== RECORD EXTRACTS ==
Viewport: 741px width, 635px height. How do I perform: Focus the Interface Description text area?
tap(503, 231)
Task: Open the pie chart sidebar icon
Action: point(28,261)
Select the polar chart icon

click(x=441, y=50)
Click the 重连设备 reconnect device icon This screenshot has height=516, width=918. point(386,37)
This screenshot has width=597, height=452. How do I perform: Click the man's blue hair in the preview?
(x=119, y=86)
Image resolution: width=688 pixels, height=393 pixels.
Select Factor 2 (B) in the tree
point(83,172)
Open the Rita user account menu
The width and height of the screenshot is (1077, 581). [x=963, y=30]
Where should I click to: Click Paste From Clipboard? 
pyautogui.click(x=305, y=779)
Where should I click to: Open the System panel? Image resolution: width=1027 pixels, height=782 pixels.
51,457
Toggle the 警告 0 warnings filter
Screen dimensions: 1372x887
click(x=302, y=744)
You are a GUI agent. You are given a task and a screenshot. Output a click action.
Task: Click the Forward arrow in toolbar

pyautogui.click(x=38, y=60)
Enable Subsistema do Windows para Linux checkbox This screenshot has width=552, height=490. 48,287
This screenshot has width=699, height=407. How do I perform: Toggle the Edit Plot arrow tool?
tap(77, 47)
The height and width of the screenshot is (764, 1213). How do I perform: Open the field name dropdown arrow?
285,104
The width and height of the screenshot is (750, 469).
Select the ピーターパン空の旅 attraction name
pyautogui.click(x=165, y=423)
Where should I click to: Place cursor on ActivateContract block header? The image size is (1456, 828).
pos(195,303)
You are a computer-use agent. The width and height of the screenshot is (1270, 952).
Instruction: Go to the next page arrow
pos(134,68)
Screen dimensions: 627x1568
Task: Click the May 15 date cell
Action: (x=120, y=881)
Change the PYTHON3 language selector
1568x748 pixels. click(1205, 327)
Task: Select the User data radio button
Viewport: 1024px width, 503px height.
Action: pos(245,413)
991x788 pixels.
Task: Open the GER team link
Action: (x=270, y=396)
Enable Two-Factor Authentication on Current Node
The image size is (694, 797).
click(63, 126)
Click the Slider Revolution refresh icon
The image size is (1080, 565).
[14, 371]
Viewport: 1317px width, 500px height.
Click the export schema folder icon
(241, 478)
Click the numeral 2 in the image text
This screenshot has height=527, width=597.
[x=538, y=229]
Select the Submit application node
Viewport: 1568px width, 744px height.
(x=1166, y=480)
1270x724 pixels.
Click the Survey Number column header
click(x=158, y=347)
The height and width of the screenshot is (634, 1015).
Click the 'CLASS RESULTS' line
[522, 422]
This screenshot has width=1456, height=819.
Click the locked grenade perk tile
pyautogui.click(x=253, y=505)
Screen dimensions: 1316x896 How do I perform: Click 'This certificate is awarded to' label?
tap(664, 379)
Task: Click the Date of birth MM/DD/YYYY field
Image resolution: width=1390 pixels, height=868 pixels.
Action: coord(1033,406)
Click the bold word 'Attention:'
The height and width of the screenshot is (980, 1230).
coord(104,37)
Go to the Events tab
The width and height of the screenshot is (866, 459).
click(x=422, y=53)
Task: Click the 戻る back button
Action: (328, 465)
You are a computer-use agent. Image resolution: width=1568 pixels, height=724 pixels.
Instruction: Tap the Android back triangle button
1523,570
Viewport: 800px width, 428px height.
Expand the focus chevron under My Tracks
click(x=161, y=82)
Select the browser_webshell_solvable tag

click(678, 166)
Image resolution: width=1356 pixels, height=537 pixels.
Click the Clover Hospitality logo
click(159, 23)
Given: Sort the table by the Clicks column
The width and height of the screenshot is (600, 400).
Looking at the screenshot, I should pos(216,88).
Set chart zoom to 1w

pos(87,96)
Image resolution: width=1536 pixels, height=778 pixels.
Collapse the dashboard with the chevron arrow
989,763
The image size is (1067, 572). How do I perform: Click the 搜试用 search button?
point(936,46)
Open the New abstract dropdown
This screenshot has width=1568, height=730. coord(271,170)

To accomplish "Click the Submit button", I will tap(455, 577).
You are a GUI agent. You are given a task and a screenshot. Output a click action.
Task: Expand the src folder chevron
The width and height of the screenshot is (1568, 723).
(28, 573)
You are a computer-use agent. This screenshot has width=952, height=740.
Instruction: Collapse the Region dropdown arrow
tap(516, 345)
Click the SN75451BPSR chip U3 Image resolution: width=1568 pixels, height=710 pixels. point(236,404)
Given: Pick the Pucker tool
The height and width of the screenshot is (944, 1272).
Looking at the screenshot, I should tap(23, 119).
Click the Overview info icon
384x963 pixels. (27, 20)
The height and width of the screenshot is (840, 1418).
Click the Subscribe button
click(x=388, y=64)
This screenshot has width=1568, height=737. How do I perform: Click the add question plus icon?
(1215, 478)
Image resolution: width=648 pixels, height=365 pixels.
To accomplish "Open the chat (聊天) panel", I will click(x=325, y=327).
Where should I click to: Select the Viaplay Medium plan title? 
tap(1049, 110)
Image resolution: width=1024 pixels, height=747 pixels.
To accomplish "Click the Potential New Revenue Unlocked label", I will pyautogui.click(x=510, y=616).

== DIRECTIVE ==
Retype all of the records above line for line, without changing a single character.

== SOLUTION ==
Viewport: 741px width, 635px height. How do I perform: Focus the Interface Description text area?
tap(503, 231)
Task: Open the pie chart sidebar icon
Action: point(28,261)
Select the polar chart icon

click(x=441, y=50)
Click the 重连设备 reconnect device icon This screenshot has height=516, width=918. point(386,37)
This screenshot has width=597, height=452. How do I perform: Click the man's blue hair in the preview?
(x=119, y=86)
Image resolution: width=688 pixels, height=393 pixels.
Select Factor 2 (B) in the tree
point(83,172)
Open the Rita user account menu
The width and height of the screenshot is (1077, 581). [x=963, y=30]
Where should I click to: Click Paste From Clipboard? 
pyautogui.click(x=305, y=779)
Where should I click to: Open the System panel? Image resolution: width=1027 pixels, height=782 pixels.
51,457
Toggle the 警告 0 warnings filter
Screen dimensions: 1372x887
click(x=302, y=744)
You are a GUI agent. You are given a task and a screenshot. Output a click action.
Task: Click the Forward arrow in toolbar

pyautogui.click(x=38, y=60)
Enable Subsistema do Windows para Linux checkbox This screenshot has width=552, height=490. 48,287
This screenshot has width=699, height=407. How do I perform: Toggle the Edit Plot arrow tool?
tap(77, 47)
The height and width of the screenshot is (764, 1213). How do I perform: Open the field name dropdown arrow?
285,104
The width and height of the screenshot is (750, 469).
Select the ピーターパン空の旅 attraction name
pyautogui.click(x=165, y=423)
Where should I click to: Place cursor on ActivateContract block header? The image size is (1456, 828).
pos(195,303)
You are a computer-use agent. The width and height of the screenshot is (1270, 952).
Instruction: Go to the next page arrow
pos(134,68)
Screen dimensions: 627x1568
Task: Click the May 15 date cell
Action: (x=120, y=881)
Change the PYTHON3 language selector
1568x748 pixels. click(1205, 327)
Task: Select the User data radio button
Viewport: 1024px width, 503px height.
Action: pos(245,413)
991x788 pixels.
Task: Open the GER team link
Action: (x=270, y=396)
Enable Two-Factor Authentication on Current Node
The image size is (694, 797).
click(63, 126)
Click the Slider Revolution refresh icon
The image size is (1080, 565).
[14, 371]
Viewport: 1317px width, 500px height.
Click the export schema folder icon
(241, 478)
Click the numeral 2 in the image text
This screenshot has height=527, width=597.
[x=538, y=229]
Select the Submit application node
Viewport: 1568px width, 744px height.
(x=1166, y=480)
1270x724 pixels.
Click the Survey Number column header
click(x=158, y=347)
The height and width of the screenshot is (634, 1015).
Click the 'CLASS RESULTS' line
[522, 422]
This screenshot has width=1456, height=819.
Click the locked grenade perk tile
pyautogui.click(x=253, y=505)
Screen dimensions: 1316x896 How do I perform: Click 'This certificate is awarded to' label?
tap(664, 379)
Task: Click the Date of birth MM/DD/YYYY field
Image resolution: width=1390 pixels, height=868 pixels.
Action: coord(1033,406)
Click the bold word 'Attention:'
The height and width of the screenshot is (980, 1230).
coord(104,37)
Go to the Events tab
The width and height of the screenshot is (866, 459).
click(x=422, y=53)
Task: Click the 戻る back button
Action: (328, 465)
You are a computer-use agent. Image resolution: width=1568 pixels, height=724 pixels.
Instruction: Tap the Android back triangle button
1523,570
Viewport: 800px width, 428px height.
Expand the focus chevron under My Tracks
click(x=161, y=82)
Select the browser_webshell_solvable tag

click(678, 166)
Image resolution: width=1356 pixels, height=537 pixels.
Click the Clover Hospitality logo
click(159, 23)
Given: Sort the table by the Clicks column
The width and height of the screenshot is (600, 400).
Looking at the screenshot, I should pos(216,88).
Set chart zoom to 1w

pos(87,96)
Image resolution: width=1536 pixels, height=778 pixels.
Collapse the dashboard with the chevron arrow
989,763
The image size is (1067, 572). How do I perform: Click the 搜试用 search button?
point(936,46)
Open the New abstract dropdown
This screenshot has width=1568, height=730. coord(271,170)

To accomplish "Click the Submit button", I will tap(455, 577).
You are a GUI agent. You are given a task and a screenshot. Output a click action.
Task: Expand the src folder chevron
The width and height of the screenshot is (1568, 723).
(28, 573)
You are a computer-use agent. This screenshot has width=952, height=740.
Instruction: Collapse the Region dropdown arrow
tap(516, 345)
Click the SN75451BPSR chip U3 Image resolution: width=1568 pixels, height=710 pixels. point(236,404)
Given: Pick the Pucker tool
The height and width of the screenshot is (944, 1272).
Looking at the screenshot, I should tap(23, 119).
Click the Overview info icon
384x963 pixels. (27, 20)
The height and width of the screenshot is (840, 1418).
Click the Subscribe button
click(x=388, y=64)
This screenshot has width=1568, height=737. How do I perform: Click the add question plus icon?
(1215, 478)
Image resolution: width=648 pixels, height=365 pixels.
To accomplish "Open the chat (聊天) panel", I will click(x=325, y=327).
Where should I click to: Select the Viaplay Medium plan title? 
tap(1049, 110)
Image resolution: width=1024 pixels, height=747 pixels.
To accomplish "Click the Potential New Revenue Unlocked label", I will pyautogui.click(x=510, y=616).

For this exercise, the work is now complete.